■ WORK TO COMPLETE: The answer must be an exact copy of the lines from the one holding "Instruction: Open 东吴证券上海西藏南路证券营业部 name link" through the final line of the entries, and nothing else.

Segment Start: DATA SUPPLIED

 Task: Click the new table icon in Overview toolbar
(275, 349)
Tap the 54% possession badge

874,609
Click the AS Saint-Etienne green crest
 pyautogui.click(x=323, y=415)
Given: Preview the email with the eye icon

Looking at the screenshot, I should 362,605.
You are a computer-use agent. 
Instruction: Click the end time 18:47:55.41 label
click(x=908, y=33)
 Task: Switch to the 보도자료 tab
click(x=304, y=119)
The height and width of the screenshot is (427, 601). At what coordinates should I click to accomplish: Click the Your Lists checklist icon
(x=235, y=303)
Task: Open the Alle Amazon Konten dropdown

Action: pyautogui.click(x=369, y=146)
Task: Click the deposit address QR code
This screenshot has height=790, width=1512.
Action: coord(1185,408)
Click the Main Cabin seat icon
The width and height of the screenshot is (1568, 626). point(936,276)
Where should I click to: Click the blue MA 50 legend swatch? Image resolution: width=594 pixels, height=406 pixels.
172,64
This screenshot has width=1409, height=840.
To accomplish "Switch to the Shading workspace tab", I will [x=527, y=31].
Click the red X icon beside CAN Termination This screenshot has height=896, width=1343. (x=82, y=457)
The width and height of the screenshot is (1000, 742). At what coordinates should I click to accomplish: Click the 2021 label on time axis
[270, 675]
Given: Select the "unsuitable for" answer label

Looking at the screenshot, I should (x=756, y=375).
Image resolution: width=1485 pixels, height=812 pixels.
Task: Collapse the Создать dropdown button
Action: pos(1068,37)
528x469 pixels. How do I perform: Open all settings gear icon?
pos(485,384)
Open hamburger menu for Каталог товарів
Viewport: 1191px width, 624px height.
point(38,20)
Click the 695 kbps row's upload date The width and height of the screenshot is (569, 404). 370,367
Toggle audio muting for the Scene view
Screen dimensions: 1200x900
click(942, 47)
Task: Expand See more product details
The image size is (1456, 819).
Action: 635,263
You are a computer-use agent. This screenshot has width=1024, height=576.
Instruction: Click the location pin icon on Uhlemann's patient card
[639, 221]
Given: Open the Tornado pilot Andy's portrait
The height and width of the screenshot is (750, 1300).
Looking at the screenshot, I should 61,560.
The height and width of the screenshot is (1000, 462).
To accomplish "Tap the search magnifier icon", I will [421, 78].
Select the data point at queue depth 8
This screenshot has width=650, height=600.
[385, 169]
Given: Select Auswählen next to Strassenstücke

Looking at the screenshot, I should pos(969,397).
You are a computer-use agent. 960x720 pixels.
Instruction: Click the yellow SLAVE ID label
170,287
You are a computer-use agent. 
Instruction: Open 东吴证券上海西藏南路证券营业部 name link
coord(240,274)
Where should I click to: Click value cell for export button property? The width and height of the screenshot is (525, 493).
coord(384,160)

Segment End: DATA SUPPLIED

■ EXERCISE RESULT:
Instruction: Open 东吴证券上海西藏南路证券营业部 name link
coord(240,274)
Where should I click to: Click value cell for export button property? The width and height of the screenshot is (525, 493).
coord(384,160)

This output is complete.